Hard to believe we’d not yet travelled to our across-the-ditch neighbour New Zealand… so a school holiday trip was long overdue. As we’re not [yet] skiers, we thought the height of summer might be a great time to take the kids for a two week, two-island tour – most especially because it meant we could travel light.
A two bedroom apartment is around NZ$299 a night and with the Aus dollar being so strong, this was a good deal.
On our day of our Auckland stay, we walked down to the harbour via coffee at Starbucks (the chain is all over NZ) where we caught the ferry to Devonport – a quaint suburb on the opposite side of the city’s wharves.
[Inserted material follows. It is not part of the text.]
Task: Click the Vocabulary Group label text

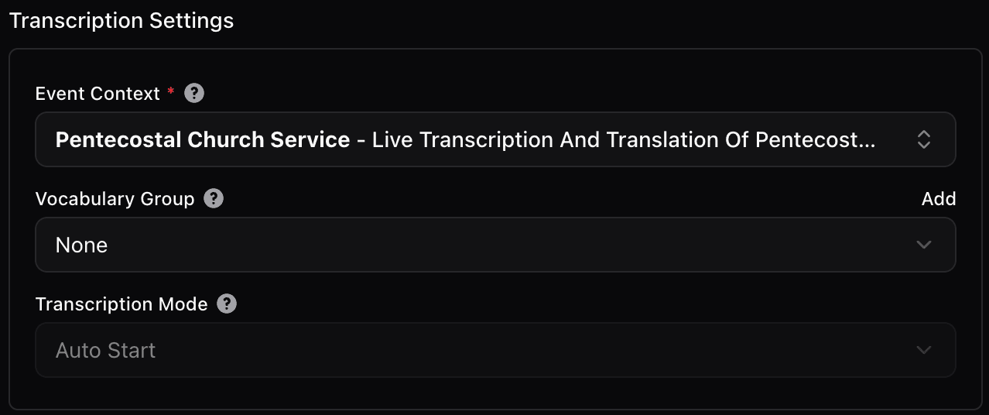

Here we wandered through the charming streets then clambered upVictoria Hill (about a 10 minute steep walk or 20 minute leisurely walk, depending on your route) for an incredible view across the harbour to the city.
After a coffee and gelato in Devonport, we meandered through a few bookshops before catching the ferry back to town.
There are some gorgeous second hand bookstores and also a fabulous toy store – plus loads of coffee stops. New Zealand coffee is great, PS, and I just love the post boxes.
…and met the boys for a walk to Sky Tower
At $66 per family just to catch a lift to the observation deck, we happily passed up the opportunity and instead checked out the massive souvenir shop, plucking out two adorable kiwi finger puppets and some kiwi wee (milk bottles) and kiwi rock candy.
We finished the day with dinner at the sushi bar (‘Korean Restaurant’ on the corner of Queen and Mayoral Drive) downstairs and a movie at the cinema.
On day three of our Auckland stay, we jumped up early for a quick trip to the Auckland Zoo, just 10 mins from our apartment. A really lovely, relatively compact zoo – well-maintained and lots of fun for kids, with playgrounds and easily accessible animal exhibits and a reasonable entry fee.
Quite a few exhibits were closed or animals sleeping, alas, but it was a thrill to see a kiwi up close, even if it was in red-hued almost-darkness.
The birds are a lot bigger than I expected – probably twice the size – and they thump around on their huge muscular chicken drumstick legs, foraging for anything scrumptious in the undergrowth. Comical and seriously sweet.
Tasks included painting a brick for the town wall, creating their own flag and building their own creation from cardboard – Riley made the Stamford Stadium and Ella her own barn and stables, complete with fenced paddock and horses behind fences. This extraordinary town is being built by dozens of kids from around the world and is quite incredible.
Interactive experiences like this run through school holidays and vary throughout the year, but MOTAT is a brilliant place for kids and adults, even without the added bonus of school holiday programmes.
The grounds not only feature an enormous collection of trains, trams, trucks, fire engines and incredible steam engines, there’s also a recreated 19th century village, interactive science exhibits, a café and much, much more.
With a very reasonable entry fee to make it even more family-friendly, MOTAT is a must-do in Auckland with kids.
There is loads of great shopping in Auckland – with everything from Gucci to souvenir shops. The Metro Centre on Queen Street is very central and has a great cinema and eateries. The super slick pink staircase in the middle of the centre is fun for kids.
Prices are pretty on par with Australia (with our strong dollar, you can take roughly 25% off any price you pay) and some items are a little cheaper (eg: cut flowers). Stock up on Aus mags before you leave home because you pay more here.
GST is set at 15% and when shopping in stand alone stores, do check if it’s included in your item’s price because sometimes it’s not.
When turning, remember to give way to the right. Of course, this rule generally applies in Australia, except If you are travelling along a major road and want to turn left into a street. In this case – you have right of way against all other traffic. But not in NZ. If you are driving along a main road and want to turn left, you must give way to any cars wanting to turn right into that same street. If you neglect this, you’ll be an accident waiting to happen, so be careful, especially at crossroads.
NZ drivers are horrendous tailgaters, so again, take your patience with you. This is probably because dual lane carriageways are rare (especially on highways) and the poor buggers need to do so much overtaking to get anywhere with some vitesse.
Major highways are single lane undivided roads, making them very slow and a little hairy to travel on, especially on winding roads. NZ truckies are amazing, polite, don’t speed (probably too busy enjoying the incredible countryside views) and will pull over and let you pass frequently. Ditto caravaners and motorhome drivers, of which there are many.
Despite the high likelihood of being trapped behind traffic, the roads are not overly busy, even during summer hols, and overtaking lanes appear quite often. Be warned, though – they are short.